Posted: September 17, 2023 at 11:45 am

PPTP-seq development and validation

PPTP-seq uses plasmid to integrate each CRISPRi-based TF perturbation and each promoter activity reporter into one construct. Each plasmid contains a CRISPRi cassette that constitutively expresses a single guide RNA (sgRNA) to repress a specific TF in the genome19 and a promoter-reporter cassette to measure the activity of a specific promoter under the TF-repressed condition (Fig.1a, b). A self-cleaving ribozyme, RiboJ, was inserted between the promoter and the gfp reporter gene to produce invariant mRNA sequences, thus eliminating the interference of different promoter sequences with gfp mRNA stability20.

a Schematic of a regulatory network. Perturbing regulators and the recorded responses of genes are used to infer regulatory interactions. b Reporter plasmids used to quantify promoter activity under CRISPRi-based regulator perturbation. A native promoter was cloned upstream of the gfp gene, and a sgRNA was inserted downstream of a constitutive promoter. c Massively parallel promoter activity measurements for a combinatory library. A combinatory library of more than 2.5105 sgRNA-promoter pairs was sorted into 16 bins according to their GFP expression levels. The sgRNA and promoter regions in each bin were sequenced to estimate perturbed promoter activity for each sgRNA-promoter pair. d Sorted promoter activities of all promoters. The gray and red dots respectively represent promoter activities in strains with TF-targeting sgRNAs and negative control sgRNAs. The black line represents sorted median promoter activities across all TFKD conditions. The blue lines indicate 2-fold changes from the median activities. a.u. arbitrary units. Source data are provided as a Source Data file.

To profile genome-wide transcriptional responses for all TFs in E. coli, we constructed a combinatorial plasmid library consisting of both a sgRNA library and a promoter library (Fig.1c). The sgRNA library contains 183 TF-targeting sgRNAs that repress every single known TF gene in the E. coli genome (Supplementary Data1), and contains five non-targeting sgRNAs as negative controls. The promoter library contains 1372 native promoters that cover more than 50% of all operons in E. coli21 (Supplementary Data2). The combinatorial plasmid library was transformed into E. coli strain FR-E01, which carries a dCas9 gene in its chromosome. Transformed cells were first grown in minimal glucose medium to a steady state and sorted into 16 bins based on their fluorescence intensity (Supplementary Fig.1a).
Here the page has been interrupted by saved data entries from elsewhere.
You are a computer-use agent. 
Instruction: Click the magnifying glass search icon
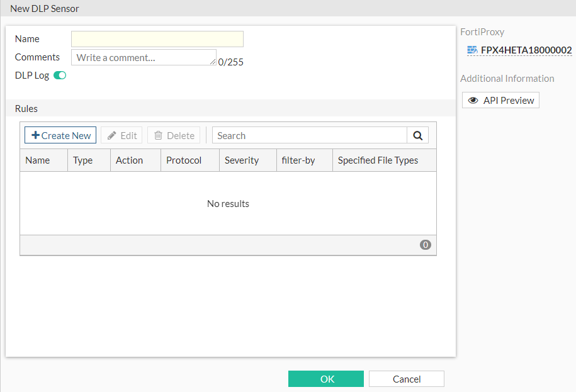click(417, 135)

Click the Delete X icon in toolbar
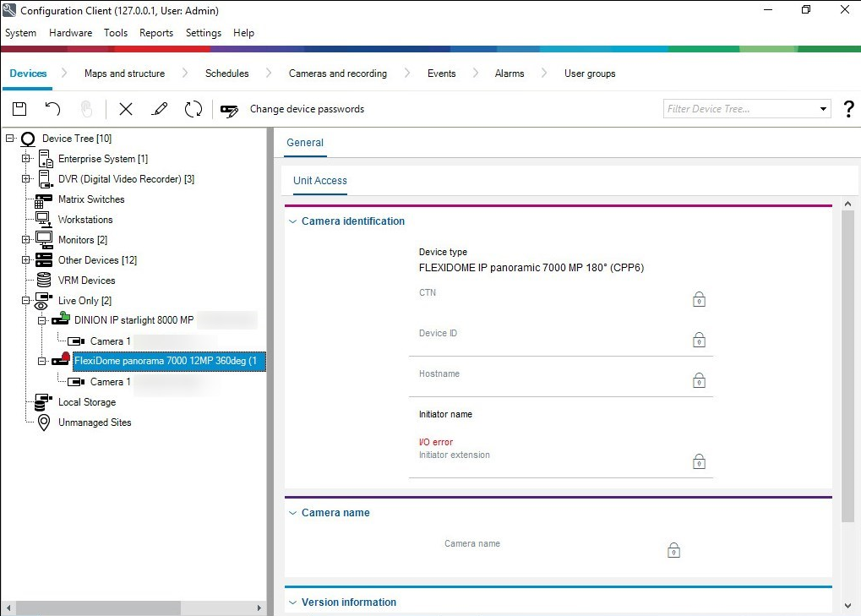click(x=126, y=109)
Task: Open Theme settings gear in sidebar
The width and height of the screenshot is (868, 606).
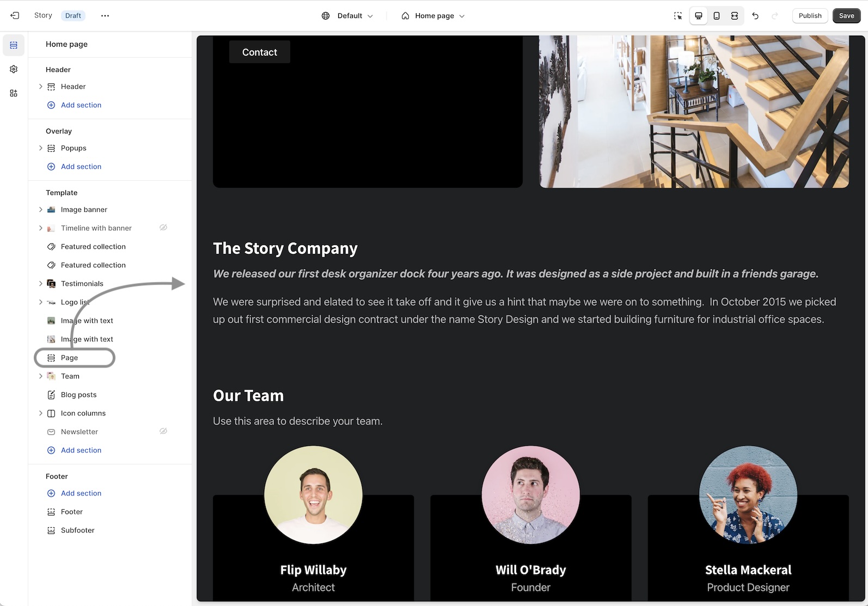Action: pyautogui.click(x=14, y=69)
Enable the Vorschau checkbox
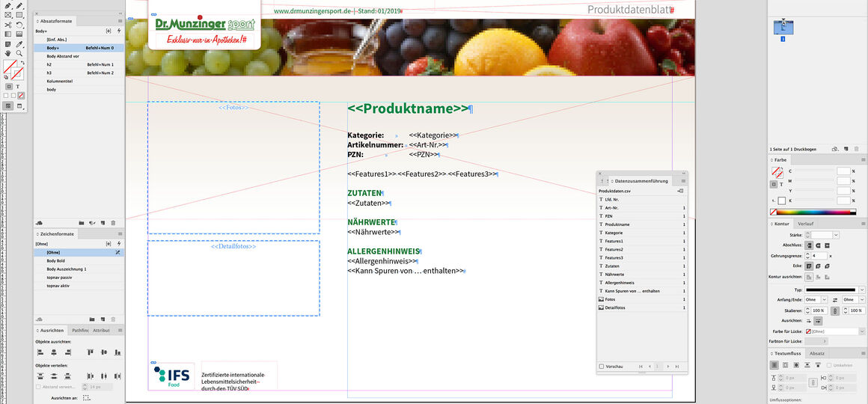 (x=602, y=366)
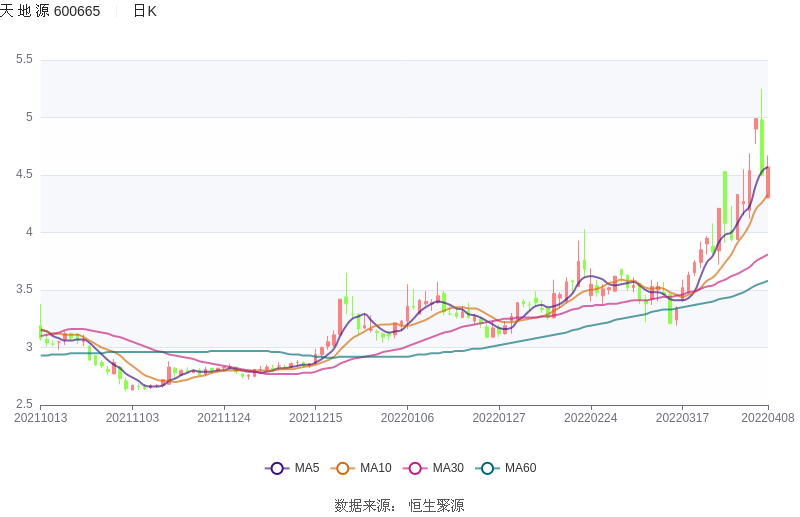800x517 pixels.
Task: Select the 20211124 date on the x-axis
Action: (x=224, y=418)
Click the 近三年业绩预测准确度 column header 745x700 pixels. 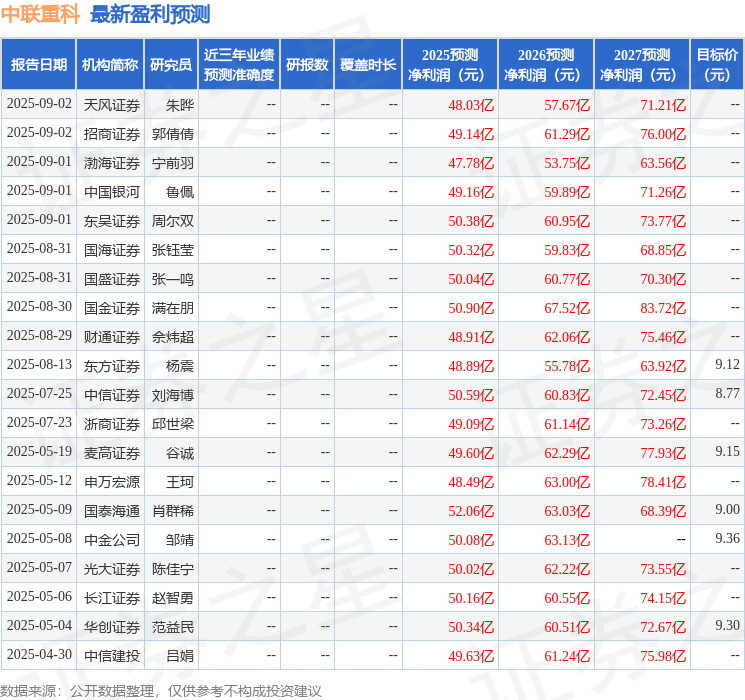238,65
More than 20 million cells (including all 16 bins) were sorted in each replicate (Supplementary Fig.1b and Supplementary Data3), and their plasmids were sequenced using the NovaSeq S4 XP Platform, generating an average of 420 million reads from each replicate (Supplementary Fig.1c and Supplementary Data3). To estimate promoter activities under each perturbed TF condition, sequencing read counts across the bins were first converted to cell count distribution for each individual variant, followed by fitting into log-normal distribution by maximum-likelihood estimation22,23,24 (Supplementary Fig.2 and Methods).

Measured promoter activities were highly consistent between independent biological replicates performed in different weeks, with replicate correlation ranging between 0.90 and 0.95 (Supplementary Fig.3a). Across three independent replicates, the promoter activities of 201,433 library members (i.e., 201,433 different TF-promoter pairs, 81% of the entire library) passed our quality filters (Supplementary Fig.3b, Methods). For most promoters, the median activity of a promoter across all TFKD conditions was consistent with its activity in negative controls (Fig.1d and Supplementary Fig.4). We found that more than 98% of TF-promoter pairs fell within the two-fold-change boundaries of the median activity, indicating robust promoter activities in most TFKD conditions18,25.

CRISPRi can impair cell growth if essential genes are targeted. Seven TF-targeting sgRNAs (alaS, bluR, dicA, dnaA, iscR, mraZ, and nrdR) had substantially reduced reads (fewer than 10,000 reads per sgRNA compared to an average of 4.8 million reads per sgRNA). Among them, alaS, dicA, and dnaA are essential genes whose deletion led to cell death26,27. CRISPRi polarity28,29 can also lead to the repression of essential genes that are located downstream of a targeting TF within the same operon. This explains the substantially reduced reads for iscR, mraZ, and nrdR.

We further evaluated the CRISPRi repression efficiency using both TFspromoter activity measured from PPTP-seq (Supplementary Fig.5a) and transcript level measured from RT-qPCR (Supplementary Fig.5b). The two methods respectively found 95% and 86% of tested TFs showed significant repression (Students t-test P-value<0.05) compared to their corresponding controls containing non-targeting sgRNAs (Supplementary Note1). We further found a clear negative correlation between the degree of CRISPRi repression and TF expression level measured from TFspromoter activity (Supplementary Fig.5c, d). This explains the lack of repression for the small fraction of TFs (e.g., qseB and ttdR).

To further validate the promoter activities measured by PPTP-seq, we randomly selected five promoters, which involve a diverse range of gene functions. We then individually measured their activities in response to CRISPRi repression of nine representative TFs (and one non-targeting sgRNA as a negative control), using a plate-reader-based whole-cell fluorescence assay (Supplementary Fig.6a). Of these 50 sgRNA-promoter pairs, 45 were quantified by PPTP-seq and were highly consistent with individual whole-cell fluorescence measurements (Supplementary Fig.6b, Pearsons r=0.95), confirming the high quality of our pooled measurements. The other five combinations were missing in all three replicates due to their low read counts. This small dataset also contained the regulatory effects of five known direct interactions and one indirect interaction in RegulonDB1 (Supplementary Fig.6c).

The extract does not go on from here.